Ich bin schwarz und sehr schön, ihr Töchter
Jeruschalajims, wie die Zelte Qedors, wie die Draperien Schelomohs. Schaut mich
nicht an, daß ich so schwärzlich bin: die Sonne hat mich so angeschaut.
Hier spricht die Braut
Christi, die Kirche: Ich bin schwarz und schön oder ich bin schwarz, aber
schön! Hören wir nicht immer wieder von den Feinden der Kirche Christi die
Litanei der Sünden der Christen? Und haben sie nicht oft sogar recht? Wenn es
Priester oder Mönche gibt, die Kinder sexuell missbrauchen, dann ist die Braut
schwarz, schwarz von der hässlichsten Sünde! Papst Johannes Paul der Große hat
im Millennium das große Schuldbekenntnis der Kirche gesprochen für alle Verfehlungen
der Söhne und Töchter der Kirche. Das sind die schwarzen hässlichen Flecken der
Kirche. Die Kirche ist ein Lazarett der Sünder. Und dennoch sagt die Braut
Kirche: Aber ich bin schön! Sie ist schön, weil Christus sie gestiftet hat.
Christus ist der neue Adam, der die Ursünde Adams sühnt am Kreuz. Wie Gott dem
Adam, als er schlief unterm Baum, die Rippe entnahm und seine Braut Eva
bildete, so nimmt Gott aus der Rippe Christi, als er entschlafen war auf dem
Holz des Kreuzes, als Blut und Wasser aus seiner Seitenwunde flossen, die Braut
Christi, die neue Eva, die Kirche. Christus ist das Haupt und die Kirche ist
sein mystischer Leib. Augustinus sagt: Das erst ist der ganze Christus, das
Haupt Christus und der mystische Leib Christi. Wie aber beschreibt die Kirche
ihre Schönheit? Ich bin schön wie die Zelte Qedors, wie die Draperien
Schelomos. Qedor war ein arabischer Wüstenstamm und hatte schwarze, aber schöne
Zelte. Die Draperien oder Teppiche Salomos waren schwarz, aber schön. Einige
übersetzen auch statt Draperien Salomos: wie der Pavillon von Salma. Die Kirche
stellt sich hier als ein Zeltheiligtum oder als der Tempel Salomos vor. Die Zelte Qedors mögen aber auch auf die
arabische Liebesmystik verweisen. Im Islam gibt es eine Mystik, die oft in
Auseinandersetzung mit der islamischen Orthodoxie stand, da Allah als der
Liebling bezeichnet wurde und die Vereinigung mit Gott verglichen wurde mit dem
Weinrausch. Aus diesen Gründen hat man den persischen Liebesdichter Hafiz die
mystische Zunge genannt. Auch der Islam enthält ja Elemente der Offenbarung
durch seine Aufnahme alttestamentlicher und neutestamentlicher
Offenbarungsinhalte. So gibt es bei den Muslimen, wie Johannes Paul der Große
sagte, echten Glauben. Vor allem aber in der islamischen Mystik, die eine
Liebesmystik oder Brautmystik ist, gibt es große Ähnlichkeiten zur christlichen
Brautmystik. Wenn die Kirche schön ist wie der Pavillon Salmas, so denke ich
auch an die fernöstliche Liebesmystik. Mir ist zum Beispiel das Liebesgedicht
eines koreanischen buddhistischen Mönches bekannt, der seine Seele als Nonne
und mystische Braut Buddhas verstand, wobei Buddha für ihn gewissermaßen die
göttliche Weltseele war, die er in sinnlichen Liebesversen besang.. Auch in
Indien in der Bhakti-Mystik, das heißt der Liebesreligion, gibt es das große
Gedicht von Jayadeva, das Gita-Govinda, da die Seele in ihrer Liebesvereinigung
mit Gott dargestellt wird als die Hirtin Radha im Liebesspiel mit Krishna
befindlich. Die Kirche ist also die Braut, die schön wird durch die Liebe des
Geliebten. Das sie aber schwarz ist, das kommt von der Sonne, von der Welt.

◆ ◆ ◆ ◆ ◆

• Aufgabenstellung:
1. Gib den Abschnitt des vorliegenden Textes zwischen „Ich bin schwarz und sehr“ und „mich so angeschaut.“, einschließlich, erneut wieder und tausche darin „Qedors“ gegen „Kedars“ aus.
2. Beantworte zum vorliegenden Text die folgenden Fragen:
(a) Was war Qedor laut dem Text?
(b) Wie hat man den persischen Liebesdichter Hafiz genannt?
(c) Wie heißt das große Gedicht von Jayadeva?
Die nachstehende Auflistung steht in keinem Zusammenhang mit dem Text.

• Bereitgestellte Daten:

◆ ◆ ◆ ◆ ◆

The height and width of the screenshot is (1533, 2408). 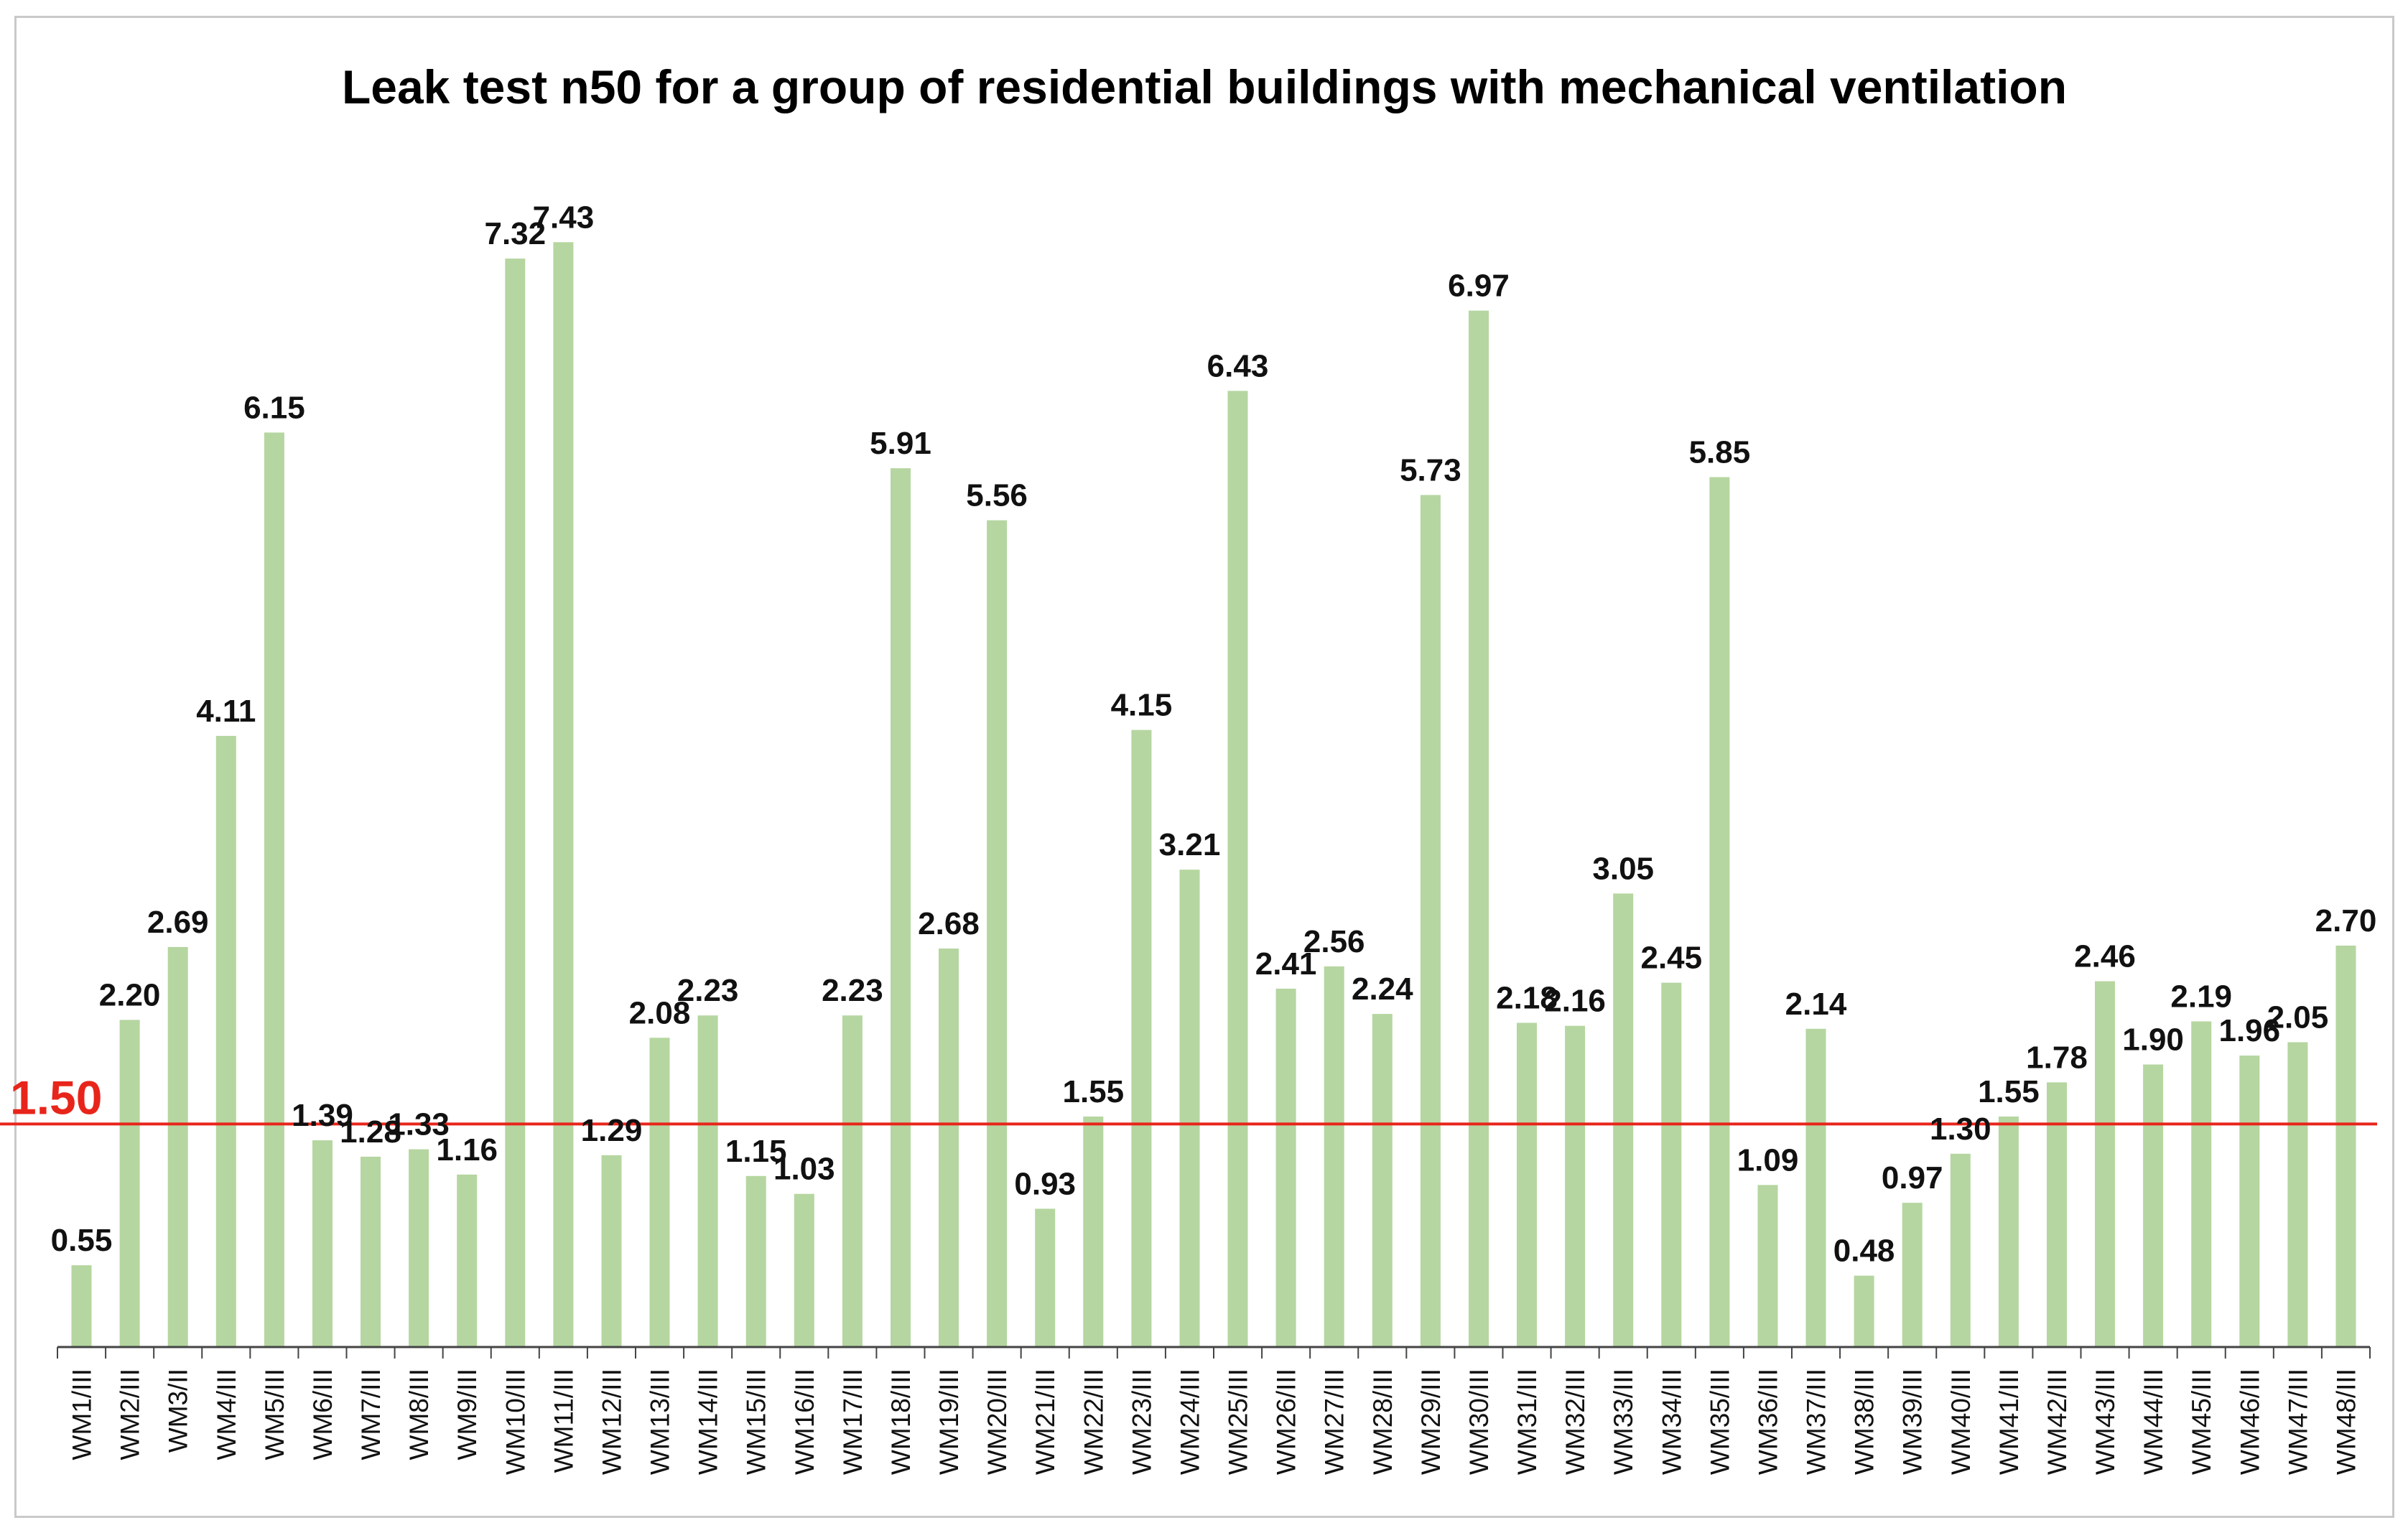 What do you see at coordinates (419, 1414) in the screenshot?
I see `tick-label-WM8/III: WM8/III` at bounding box center [419, 1414].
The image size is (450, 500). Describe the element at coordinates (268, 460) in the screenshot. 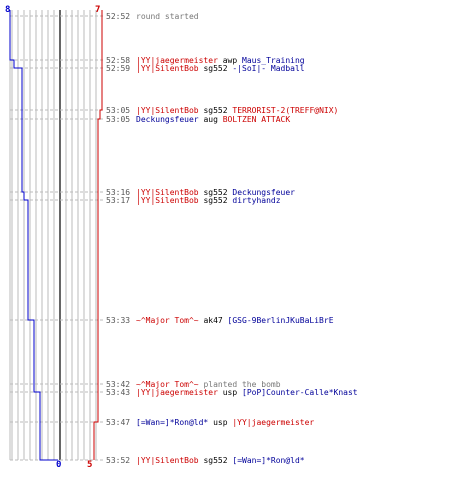

I see `victim-name: [=Wan=]*Ron@ld*` at that location.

◆ ◆ ◆ ◆ ◆

• Lösungen:
1.
Ich bin schwarz und sehr schön, ihr Töchter
Jeruschalajims, wie die Zelte Kedars, wie die Draperien Schelomohs. Schaut mich
nicht an, daß ich so schwärzlich bin: die Sonne hat mich so angeschaut.

2.
(a) Qedor war ein arabischer Wüstenstamm, der schwarze, aber schöne Zelte hatte.
(b) Man hat Hafiz die mystische Zunge genannt.
(c) Das Gedicht heißt Gita-Govinda.